> **Work instructions**: Your task is to find every line of the data that holds the string "dialog" and copy it.

[Stored data entries]
<<<<
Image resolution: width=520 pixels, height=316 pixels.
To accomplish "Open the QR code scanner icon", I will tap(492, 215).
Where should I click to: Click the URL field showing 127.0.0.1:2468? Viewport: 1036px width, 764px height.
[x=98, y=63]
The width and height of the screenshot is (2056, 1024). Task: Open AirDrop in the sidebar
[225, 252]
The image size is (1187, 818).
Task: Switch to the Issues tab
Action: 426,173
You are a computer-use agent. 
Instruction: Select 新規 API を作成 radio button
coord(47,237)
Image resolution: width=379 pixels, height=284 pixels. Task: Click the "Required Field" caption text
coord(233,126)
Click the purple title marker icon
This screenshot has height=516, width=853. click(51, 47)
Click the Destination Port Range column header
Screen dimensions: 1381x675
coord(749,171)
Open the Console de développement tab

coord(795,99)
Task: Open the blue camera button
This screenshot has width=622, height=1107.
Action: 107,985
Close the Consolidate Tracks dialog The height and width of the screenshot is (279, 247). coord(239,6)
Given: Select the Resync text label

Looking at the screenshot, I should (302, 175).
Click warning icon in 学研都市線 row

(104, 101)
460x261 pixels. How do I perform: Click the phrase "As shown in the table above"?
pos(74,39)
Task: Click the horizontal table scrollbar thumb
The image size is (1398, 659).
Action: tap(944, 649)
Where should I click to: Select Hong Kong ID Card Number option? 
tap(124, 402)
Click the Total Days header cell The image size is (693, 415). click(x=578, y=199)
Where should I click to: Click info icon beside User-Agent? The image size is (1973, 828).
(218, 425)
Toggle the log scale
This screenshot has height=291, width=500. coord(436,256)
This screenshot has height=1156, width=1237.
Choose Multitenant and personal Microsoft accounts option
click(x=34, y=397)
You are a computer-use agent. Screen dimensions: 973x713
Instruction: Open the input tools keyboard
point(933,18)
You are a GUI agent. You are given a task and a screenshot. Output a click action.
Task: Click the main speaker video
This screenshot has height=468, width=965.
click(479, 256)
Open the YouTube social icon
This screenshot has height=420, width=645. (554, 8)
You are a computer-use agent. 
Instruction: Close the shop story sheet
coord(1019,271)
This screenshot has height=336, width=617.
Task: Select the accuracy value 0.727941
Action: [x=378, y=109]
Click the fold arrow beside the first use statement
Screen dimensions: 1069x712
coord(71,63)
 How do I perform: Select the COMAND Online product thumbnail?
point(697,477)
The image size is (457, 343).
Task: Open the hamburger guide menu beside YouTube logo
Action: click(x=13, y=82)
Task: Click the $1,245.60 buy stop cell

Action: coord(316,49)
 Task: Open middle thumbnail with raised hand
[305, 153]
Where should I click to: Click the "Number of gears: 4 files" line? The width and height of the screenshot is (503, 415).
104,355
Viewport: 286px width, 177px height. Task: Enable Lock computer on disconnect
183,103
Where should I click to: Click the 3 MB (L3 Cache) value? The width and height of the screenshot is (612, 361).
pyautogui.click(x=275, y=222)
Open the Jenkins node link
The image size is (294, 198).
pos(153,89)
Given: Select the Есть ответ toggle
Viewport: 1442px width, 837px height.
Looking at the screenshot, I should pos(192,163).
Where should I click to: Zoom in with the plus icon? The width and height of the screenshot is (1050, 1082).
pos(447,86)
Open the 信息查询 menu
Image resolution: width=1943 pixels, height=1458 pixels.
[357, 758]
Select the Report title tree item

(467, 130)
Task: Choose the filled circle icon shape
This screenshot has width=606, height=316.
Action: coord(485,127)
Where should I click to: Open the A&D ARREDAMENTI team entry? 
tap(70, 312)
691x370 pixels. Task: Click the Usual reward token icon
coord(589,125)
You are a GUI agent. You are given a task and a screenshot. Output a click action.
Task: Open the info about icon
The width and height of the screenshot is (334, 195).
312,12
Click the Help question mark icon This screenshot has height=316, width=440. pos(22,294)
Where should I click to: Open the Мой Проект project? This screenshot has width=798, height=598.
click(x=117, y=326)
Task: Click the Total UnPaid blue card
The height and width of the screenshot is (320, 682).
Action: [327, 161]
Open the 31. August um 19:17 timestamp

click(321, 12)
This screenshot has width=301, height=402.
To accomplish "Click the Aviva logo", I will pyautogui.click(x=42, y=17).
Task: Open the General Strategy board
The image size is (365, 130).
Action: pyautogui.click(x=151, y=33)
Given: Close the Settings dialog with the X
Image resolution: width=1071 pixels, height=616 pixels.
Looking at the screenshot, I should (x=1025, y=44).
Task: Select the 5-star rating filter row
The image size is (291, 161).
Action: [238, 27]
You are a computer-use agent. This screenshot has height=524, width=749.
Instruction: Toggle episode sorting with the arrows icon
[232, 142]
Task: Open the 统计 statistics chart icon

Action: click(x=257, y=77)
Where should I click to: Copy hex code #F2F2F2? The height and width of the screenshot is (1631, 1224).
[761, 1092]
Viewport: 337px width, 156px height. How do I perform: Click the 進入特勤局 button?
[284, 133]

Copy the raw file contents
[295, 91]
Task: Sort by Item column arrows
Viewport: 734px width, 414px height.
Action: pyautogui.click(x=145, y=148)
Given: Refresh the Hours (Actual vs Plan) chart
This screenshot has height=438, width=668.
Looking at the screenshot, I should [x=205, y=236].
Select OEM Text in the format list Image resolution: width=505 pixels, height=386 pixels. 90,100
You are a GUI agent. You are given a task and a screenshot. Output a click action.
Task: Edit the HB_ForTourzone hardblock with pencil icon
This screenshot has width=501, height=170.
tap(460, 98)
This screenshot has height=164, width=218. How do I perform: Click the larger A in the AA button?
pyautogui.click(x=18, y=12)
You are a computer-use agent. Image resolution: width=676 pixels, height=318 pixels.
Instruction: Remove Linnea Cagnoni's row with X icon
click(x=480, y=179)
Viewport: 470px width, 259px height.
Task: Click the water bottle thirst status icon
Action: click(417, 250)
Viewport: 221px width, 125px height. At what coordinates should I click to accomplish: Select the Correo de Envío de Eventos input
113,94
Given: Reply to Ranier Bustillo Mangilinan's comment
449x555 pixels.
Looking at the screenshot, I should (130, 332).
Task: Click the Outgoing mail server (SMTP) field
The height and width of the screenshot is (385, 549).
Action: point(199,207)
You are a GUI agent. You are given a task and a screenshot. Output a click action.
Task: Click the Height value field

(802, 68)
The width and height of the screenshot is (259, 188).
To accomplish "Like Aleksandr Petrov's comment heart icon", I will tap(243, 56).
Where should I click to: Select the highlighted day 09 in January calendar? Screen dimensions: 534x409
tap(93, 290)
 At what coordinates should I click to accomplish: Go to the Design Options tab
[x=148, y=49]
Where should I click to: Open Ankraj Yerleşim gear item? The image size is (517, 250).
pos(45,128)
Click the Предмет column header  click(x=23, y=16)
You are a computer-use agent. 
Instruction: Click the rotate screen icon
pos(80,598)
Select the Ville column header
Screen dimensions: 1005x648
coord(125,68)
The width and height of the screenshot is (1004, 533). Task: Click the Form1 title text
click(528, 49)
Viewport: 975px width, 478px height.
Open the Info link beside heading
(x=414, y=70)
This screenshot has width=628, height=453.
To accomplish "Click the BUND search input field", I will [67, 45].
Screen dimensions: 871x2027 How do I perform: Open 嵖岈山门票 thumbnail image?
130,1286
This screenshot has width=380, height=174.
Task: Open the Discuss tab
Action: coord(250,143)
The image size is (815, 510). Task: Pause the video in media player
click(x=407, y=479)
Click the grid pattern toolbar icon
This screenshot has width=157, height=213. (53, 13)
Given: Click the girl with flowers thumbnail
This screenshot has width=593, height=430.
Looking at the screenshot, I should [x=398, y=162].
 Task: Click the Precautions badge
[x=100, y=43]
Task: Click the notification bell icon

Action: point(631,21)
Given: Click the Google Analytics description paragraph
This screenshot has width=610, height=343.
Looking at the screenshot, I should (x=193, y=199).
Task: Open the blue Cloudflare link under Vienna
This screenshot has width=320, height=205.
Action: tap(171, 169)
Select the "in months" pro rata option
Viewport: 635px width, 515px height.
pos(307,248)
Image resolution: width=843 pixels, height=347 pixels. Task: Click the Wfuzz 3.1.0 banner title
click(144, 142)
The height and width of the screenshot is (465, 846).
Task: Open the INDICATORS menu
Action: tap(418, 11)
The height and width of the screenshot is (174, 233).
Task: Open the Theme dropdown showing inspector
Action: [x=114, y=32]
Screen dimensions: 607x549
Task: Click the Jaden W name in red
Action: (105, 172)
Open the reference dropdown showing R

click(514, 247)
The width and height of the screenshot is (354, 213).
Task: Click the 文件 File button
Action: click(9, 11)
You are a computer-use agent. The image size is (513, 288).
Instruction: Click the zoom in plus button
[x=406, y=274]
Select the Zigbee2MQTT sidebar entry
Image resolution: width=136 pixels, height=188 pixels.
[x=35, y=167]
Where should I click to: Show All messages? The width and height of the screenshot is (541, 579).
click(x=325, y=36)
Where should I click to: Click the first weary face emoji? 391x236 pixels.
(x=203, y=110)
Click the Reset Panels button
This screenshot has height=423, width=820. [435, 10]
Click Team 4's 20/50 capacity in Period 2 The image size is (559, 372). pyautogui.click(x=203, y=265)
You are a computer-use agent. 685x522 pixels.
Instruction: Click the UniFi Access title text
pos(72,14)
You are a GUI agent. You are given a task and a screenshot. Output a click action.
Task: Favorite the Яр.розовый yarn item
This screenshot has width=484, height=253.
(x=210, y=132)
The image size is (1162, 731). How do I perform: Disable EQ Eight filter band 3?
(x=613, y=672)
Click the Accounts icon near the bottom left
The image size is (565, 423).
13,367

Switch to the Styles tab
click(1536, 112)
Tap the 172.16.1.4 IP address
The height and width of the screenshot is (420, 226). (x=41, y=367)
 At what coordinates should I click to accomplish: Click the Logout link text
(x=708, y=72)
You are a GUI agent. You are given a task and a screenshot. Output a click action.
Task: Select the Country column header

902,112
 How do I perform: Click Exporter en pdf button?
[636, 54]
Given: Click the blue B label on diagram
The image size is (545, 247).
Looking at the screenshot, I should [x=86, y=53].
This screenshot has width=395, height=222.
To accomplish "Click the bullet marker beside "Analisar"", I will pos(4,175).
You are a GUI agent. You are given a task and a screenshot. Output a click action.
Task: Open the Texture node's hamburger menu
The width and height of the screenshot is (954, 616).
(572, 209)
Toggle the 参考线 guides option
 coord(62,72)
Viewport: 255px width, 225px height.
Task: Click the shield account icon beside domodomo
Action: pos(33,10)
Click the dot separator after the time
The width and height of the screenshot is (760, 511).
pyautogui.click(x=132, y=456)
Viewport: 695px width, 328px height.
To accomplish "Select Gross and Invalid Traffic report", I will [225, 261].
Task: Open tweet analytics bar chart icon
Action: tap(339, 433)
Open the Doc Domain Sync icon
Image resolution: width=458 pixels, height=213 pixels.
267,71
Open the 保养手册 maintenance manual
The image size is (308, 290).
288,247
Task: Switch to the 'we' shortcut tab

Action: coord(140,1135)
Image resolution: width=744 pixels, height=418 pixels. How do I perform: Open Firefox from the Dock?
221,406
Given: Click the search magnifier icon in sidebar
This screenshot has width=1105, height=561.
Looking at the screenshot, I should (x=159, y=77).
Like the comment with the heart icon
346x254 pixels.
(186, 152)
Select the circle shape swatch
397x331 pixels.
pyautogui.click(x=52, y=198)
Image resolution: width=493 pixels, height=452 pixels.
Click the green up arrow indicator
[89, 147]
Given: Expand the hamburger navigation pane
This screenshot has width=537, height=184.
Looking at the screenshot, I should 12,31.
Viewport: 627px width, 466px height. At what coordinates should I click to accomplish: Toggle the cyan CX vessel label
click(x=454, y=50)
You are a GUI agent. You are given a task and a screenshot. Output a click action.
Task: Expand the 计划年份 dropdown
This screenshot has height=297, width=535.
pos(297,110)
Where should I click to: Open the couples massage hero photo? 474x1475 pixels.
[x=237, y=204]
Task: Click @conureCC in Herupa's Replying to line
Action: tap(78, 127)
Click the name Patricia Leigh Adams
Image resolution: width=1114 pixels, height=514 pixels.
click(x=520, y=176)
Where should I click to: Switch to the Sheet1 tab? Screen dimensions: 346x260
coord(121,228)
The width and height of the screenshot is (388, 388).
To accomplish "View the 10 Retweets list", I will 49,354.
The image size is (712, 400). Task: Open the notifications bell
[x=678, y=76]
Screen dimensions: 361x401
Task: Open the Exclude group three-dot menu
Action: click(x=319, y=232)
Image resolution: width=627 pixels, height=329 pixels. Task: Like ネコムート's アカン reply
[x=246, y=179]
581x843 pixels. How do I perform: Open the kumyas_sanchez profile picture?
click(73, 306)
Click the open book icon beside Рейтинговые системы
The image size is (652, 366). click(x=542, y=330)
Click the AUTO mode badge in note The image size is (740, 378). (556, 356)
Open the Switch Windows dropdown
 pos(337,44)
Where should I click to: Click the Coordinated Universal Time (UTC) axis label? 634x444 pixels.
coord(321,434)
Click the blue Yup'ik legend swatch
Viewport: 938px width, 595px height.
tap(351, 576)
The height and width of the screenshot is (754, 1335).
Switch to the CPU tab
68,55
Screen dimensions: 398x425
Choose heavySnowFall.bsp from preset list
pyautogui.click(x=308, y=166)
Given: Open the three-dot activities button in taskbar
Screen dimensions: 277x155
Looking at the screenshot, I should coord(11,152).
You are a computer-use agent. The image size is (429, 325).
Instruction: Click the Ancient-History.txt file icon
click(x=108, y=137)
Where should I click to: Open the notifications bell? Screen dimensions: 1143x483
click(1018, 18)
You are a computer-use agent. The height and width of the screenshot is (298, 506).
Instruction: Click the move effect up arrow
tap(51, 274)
>>>>
> **Worked solution**:
Close the Consolidate Tracks dialog The height and width of the screenshot is (279, 247). coord(239,6)
Given: Close the Settings dialog with the X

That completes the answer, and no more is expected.